The financial struggles today’s 20-somethings face are bigger and scarier than those of past generations—overwhelming student debt, a highly competitive job market and an economy still pulling itself out of a recession.
On the other hand, these tough circumstances have taught young people valuable lessons about money, making them more inclined to save and giving them a more frugal approach to managing their money.
In fact, a new survey from Bankrate®.com found that 20-somethings are saving more than any other age group. 62% are saving more than 5% of their income—a 48% jump from last year, when 42% of 20-somethings reported similar savings rates to Bankrate®. Their savings rate also outpaces that of adults over age 30.
This focus on savings can give young people a major advantage. Well-padded savings and retirement accounts will let you achieve your financial goals and keep you free of financial nightmares like debt, bankruptcy and bad credit—if you’re smart about it. Here’s how to start:
1) Develop a Savings Habit
Put a little bit (even just $20, if that’s all you can spare) of each paycheck into your savings account before paying your bills. Begin by saving small, painless amounts and watch your balance grow. That’ll motivate you to find more money to sock away.
Be sure to break your savings goals (like buying a home or taking a vacation) into small steps. Know how much you need to put away each month and use those goals to keep you on track and avoid unnecessary expenses.
2) Make Sure You Have an Emergency Fund
Paying down loans or paying into your 401(k) won’t matter if you’re in a bind and need money you simply don’t have. Start with an account buffer (one to two weeks of your income) and gradually work your way up to an emergency fund. The experts at Kiplingers.com recommend stashing enough to pay three to six months' worth of expenses in an easy-to-access savings account.
That’ll keep you from using money socked away for other goals or—worse—going into debt.
3) Start Saving for Retirement Now
Retirement can feel like it’s a lifetime away. And it is, but that’s exactly why you should start thinking about it now.

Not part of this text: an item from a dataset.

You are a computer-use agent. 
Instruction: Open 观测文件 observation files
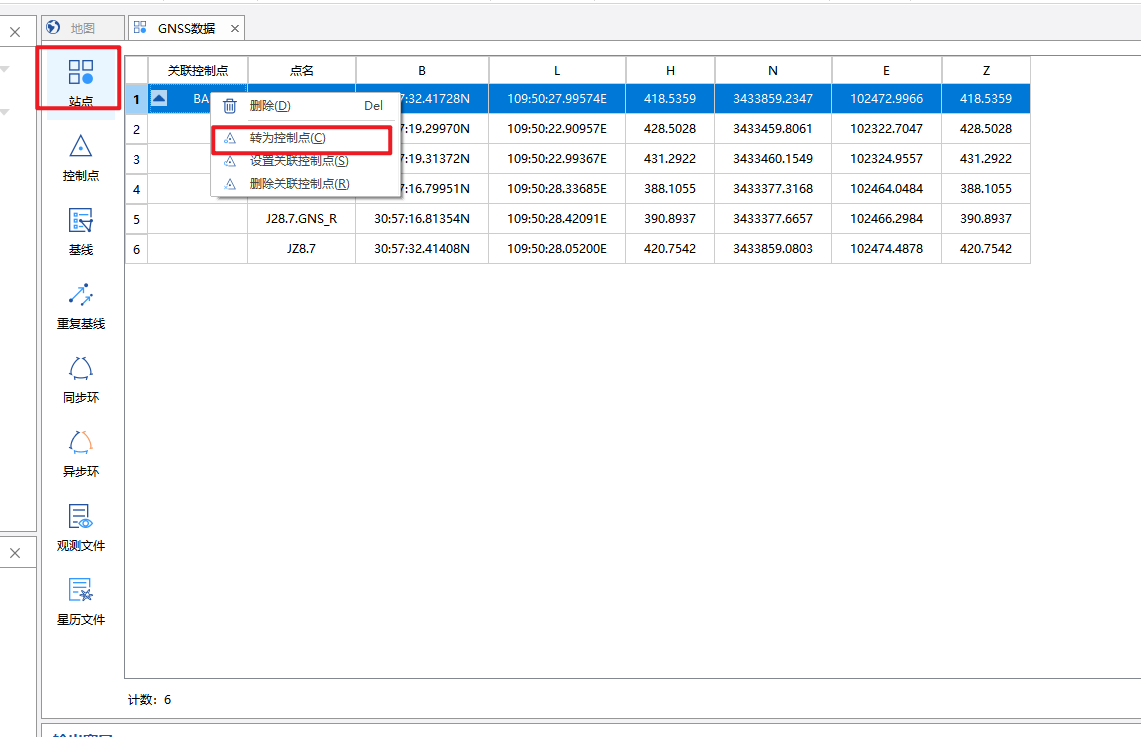80,527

By getting a solid foundation in place early, you set yourself up to cruise to a far more comfortable retirement than anyone who waits until their 30s or later to start saving.

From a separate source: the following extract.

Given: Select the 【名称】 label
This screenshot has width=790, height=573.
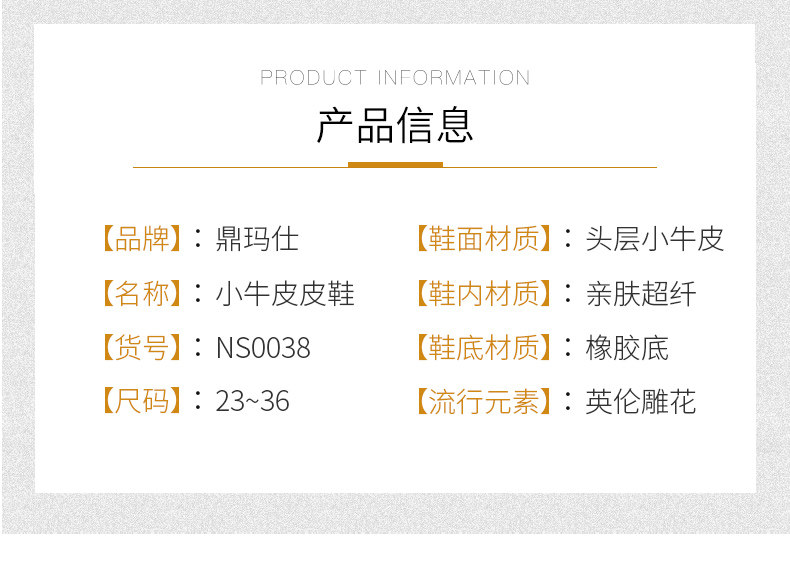Looking at the screenshot, I should pyautogui.click(x=141, y=294).
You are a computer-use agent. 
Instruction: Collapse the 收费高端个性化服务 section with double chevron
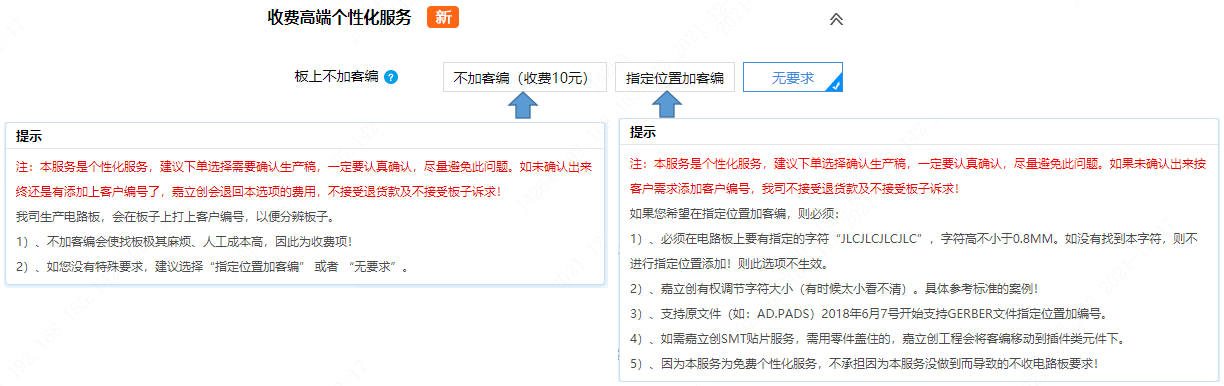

Based on Nerd Wallet’s calculations, small increases make a big impact:
- A 23-year-old who begins saving 10% today can shave five years off retirement age, amassing enough to leave work at 70. Saving 4% more per year amounts to $2,000 on a $50,000 salary; that’s about $165 a month.
- If a 23-year-old can save 15%, it will pay off with a 10-year difference, bringing retirement age down to 65.

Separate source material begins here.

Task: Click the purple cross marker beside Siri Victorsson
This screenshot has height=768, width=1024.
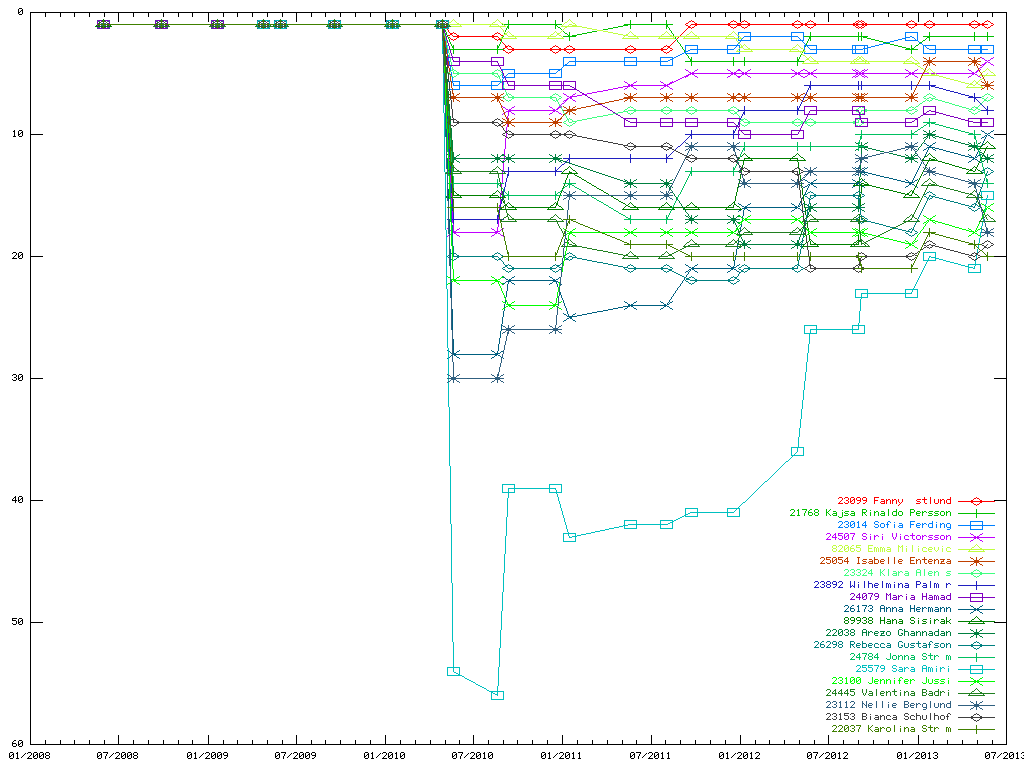Action: coord(977,537)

- Someone who hits it out of the park and saves 20% or more could retire as early as age 62, today’s average retirement age.
4) Automate Your Savings
If you know you need to save but are having trouble actually doing it, take advantage of one of the many tools out there that will help you automate your savings. Letting technology work to save money for you takes much of the stress and effort out of the equation, saves time, and makes it easier for you to achieve your goals.
Remember, now is the time to establish a strong foundation for financial success. The younger you are when you begin, the more likely you are to achieve financial security later in life. So do yourself a big favor, and start making financial moves now that will help maintain your peace of mind in the decades to come.
The information mentioned in this article is for informational purposes only, is intended to provide general guidance and does not constitute legal or tax advice. Each person’s situation is unique and may materially differ from the information provided herein. You should seek the advice of a financial professional, tax consultant and/or legal counsel to address your specific needs before any financial or other commitments regarding the issues related to your situation are made. Popular Bank does not make any representations or warranties as to the content contained herein and disclaims any and all liability resulting from any use of or reliance on such content.